Gene therapy for BCR‐ABL+ human CML with dual phosphorylation resistant p27Kip1 and stable RNA interference using an EBV vector

Abstract

BCR-ABL-mediated chronic myelogenous leukemia (CML) CD34(+) cell proliferation mostly depends on the nucleo-cytoplasmic ratio of the cyclin-dependent kinase inhibitor p27. The ubiquitin-ligase SCF(Skp2) promotes degradation of phosphorylated p27 at T187 in the nucleus, resulting in G1/S progression of the cells. On the other hand, phosphatidylinositol-3-kinase (PI3K)-directed T157 nuclear localization signal (NLS) phosphorylation results in cytoplasmic sequestration of p27, leading to abnormal integrin-mediated proliferation of CD34(+) CML cells. We demonstrate the generation of an engineered Epstein-Barr virus (EBV) vector with a BAC backbone that has the unique capacity to carry doubly modified (DM) p27 (i.e.

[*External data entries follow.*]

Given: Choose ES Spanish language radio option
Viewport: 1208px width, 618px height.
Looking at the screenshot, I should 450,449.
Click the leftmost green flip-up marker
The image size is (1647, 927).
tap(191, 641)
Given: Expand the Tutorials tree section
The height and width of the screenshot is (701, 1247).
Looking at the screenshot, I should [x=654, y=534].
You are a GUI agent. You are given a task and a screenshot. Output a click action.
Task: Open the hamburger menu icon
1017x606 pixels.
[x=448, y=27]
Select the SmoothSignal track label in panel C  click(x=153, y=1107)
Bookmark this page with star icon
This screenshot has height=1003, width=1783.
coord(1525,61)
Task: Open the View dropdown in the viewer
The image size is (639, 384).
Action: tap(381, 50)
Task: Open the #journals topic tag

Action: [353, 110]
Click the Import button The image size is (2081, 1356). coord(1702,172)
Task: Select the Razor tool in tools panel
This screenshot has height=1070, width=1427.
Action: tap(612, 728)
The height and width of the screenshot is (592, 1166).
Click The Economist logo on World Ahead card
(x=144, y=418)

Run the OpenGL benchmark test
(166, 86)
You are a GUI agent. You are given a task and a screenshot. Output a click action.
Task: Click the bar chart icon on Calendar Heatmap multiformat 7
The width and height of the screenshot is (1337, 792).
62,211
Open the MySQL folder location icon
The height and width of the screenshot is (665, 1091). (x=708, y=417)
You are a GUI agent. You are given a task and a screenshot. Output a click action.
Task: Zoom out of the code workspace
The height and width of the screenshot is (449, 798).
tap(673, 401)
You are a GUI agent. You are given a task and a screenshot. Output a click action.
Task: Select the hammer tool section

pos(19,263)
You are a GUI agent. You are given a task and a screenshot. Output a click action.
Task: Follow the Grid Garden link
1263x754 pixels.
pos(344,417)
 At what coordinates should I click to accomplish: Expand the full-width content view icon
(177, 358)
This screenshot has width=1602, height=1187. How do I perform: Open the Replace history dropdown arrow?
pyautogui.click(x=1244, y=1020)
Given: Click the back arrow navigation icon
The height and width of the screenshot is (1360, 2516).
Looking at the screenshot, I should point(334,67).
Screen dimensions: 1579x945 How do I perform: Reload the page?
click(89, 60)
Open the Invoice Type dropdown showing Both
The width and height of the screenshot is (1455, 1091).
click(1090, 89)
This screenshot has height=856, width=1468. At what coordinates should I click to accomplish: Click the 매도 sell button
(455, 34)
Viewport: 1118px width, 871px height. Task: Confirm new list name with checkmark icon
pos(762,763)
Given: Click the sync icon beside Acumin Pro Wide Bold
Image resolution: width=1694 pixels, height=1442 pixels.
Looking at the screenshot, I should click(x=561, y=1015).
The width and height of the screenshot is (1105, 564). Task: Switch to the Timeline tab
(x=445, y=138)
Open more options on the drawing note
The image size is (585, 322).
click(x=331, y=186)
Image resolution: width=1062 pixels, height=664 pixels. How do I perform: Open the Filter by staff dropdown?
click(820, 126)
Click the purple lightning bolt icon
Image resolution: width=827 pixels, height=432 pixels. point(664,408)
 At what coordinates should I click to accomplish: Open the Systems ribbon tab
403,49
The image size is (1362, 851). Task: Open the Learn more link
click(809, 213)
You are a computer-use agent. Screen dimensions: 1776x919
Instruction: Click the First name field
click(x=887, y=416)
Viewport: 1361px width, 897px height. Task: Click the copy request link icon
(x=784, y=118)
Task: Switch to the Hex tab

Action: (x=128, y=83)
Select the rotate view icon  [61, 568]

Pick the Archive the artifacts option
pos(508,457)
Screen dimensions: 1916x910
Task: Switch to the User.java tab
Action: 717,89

T187A, T157A p27) along with the BCR-ABL siRNA expression construct. The HSV-tk suicide gene has also been incorporated in the same vector, which promotes apoptosis in a BCR-ABL-independent pathway. Expression of DM p27 markedly inhibits proliferation of BCR-ABL(+) primary human CML cells. Moreover, DM p27 strongly inhibits the growth of imatinib-resistant CML cells, compared to the T157A p27 (SM p27). The CML growth inhibition is found to be the result of significant G1/S arrest with concomitant increase in hypophosphorylated retinoblastoma (Rb). Moreover, the EBV vector mediated stable RNA interference induces apoptosis in K562 cells and reduces myeloid colony forming units. We therefore propose a multi-gene delivery strategy for BCR-ABL(+) CML cells by targeting not only the fusion transcript, but also the downstream signaling, to overcome drug resistance in the acute phase of CML.